One particular intersection with class, race, gender/sex, etc. that we see in this class’s animality discourse is the concept of equality. The logic states that if equality can be extended to one group, it should then be applied to another or else produce a double standard of social treatment.
The paragraph I have quoted here is somewhat problematic toward this intersection. While Jerry grieves the damage to horses, he specifically notes that such infractions only apply as infractions when one does it to his/her own horse. He also notes that the loss of a good horse is like losing an old friend.
Here, Jerry clearly measures entitlement to right & suffering by performance and property. Jerry sets up qualifications for horses that are good, which must obviously be subjectively determined. It is implied that if a horse doesn’t meet Jerry’s standard of good, then it isn’t worth lamenting.
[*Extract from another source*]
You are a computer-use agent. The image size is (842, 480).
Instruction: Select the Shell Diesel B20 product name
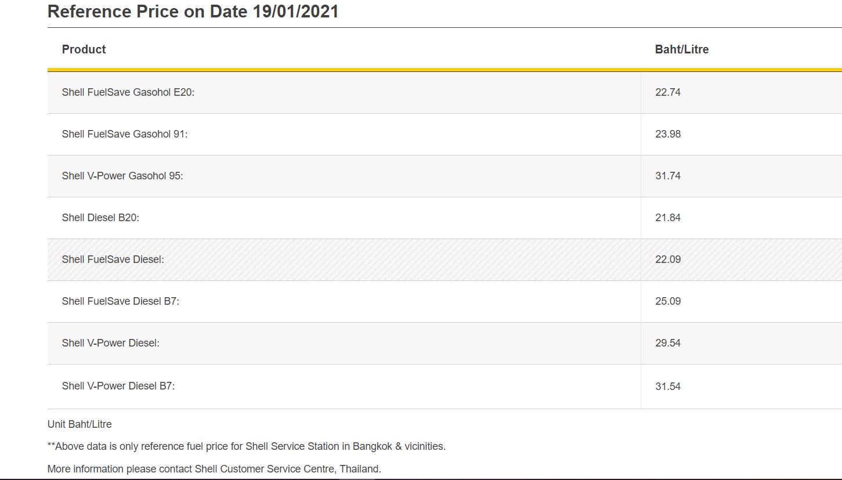(x=100, y=218)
If a horse is a person’s property, then they could, using Jerry’s words: break, smash and lame them. It would be their own affair.
While denouncing the horses’ poor treatment, Jerry inadvertently promotes values of slavery (horse as property) and classism (a good horse is an old friend implying that non-good horses are less valued).
While an intersection of egalitarian values is generally noted in this class, I notice that the stock placed in such values are inconsistent at best and contradictory at worst.